Task brief
Copy out the entries that follow, exactly as written.

[Excerpts from a dataset]
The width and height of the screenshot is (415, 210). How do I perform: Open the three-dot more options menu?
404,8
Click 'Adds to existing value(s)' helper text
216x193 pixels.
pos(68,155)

Written response
The width and height of the screenshot is (415, 210). How do I perform: Open the three-dot more options menu?
404,8
Click 'Adds to existing value(s)' helper text
216x193 pixels.
pos(68,155)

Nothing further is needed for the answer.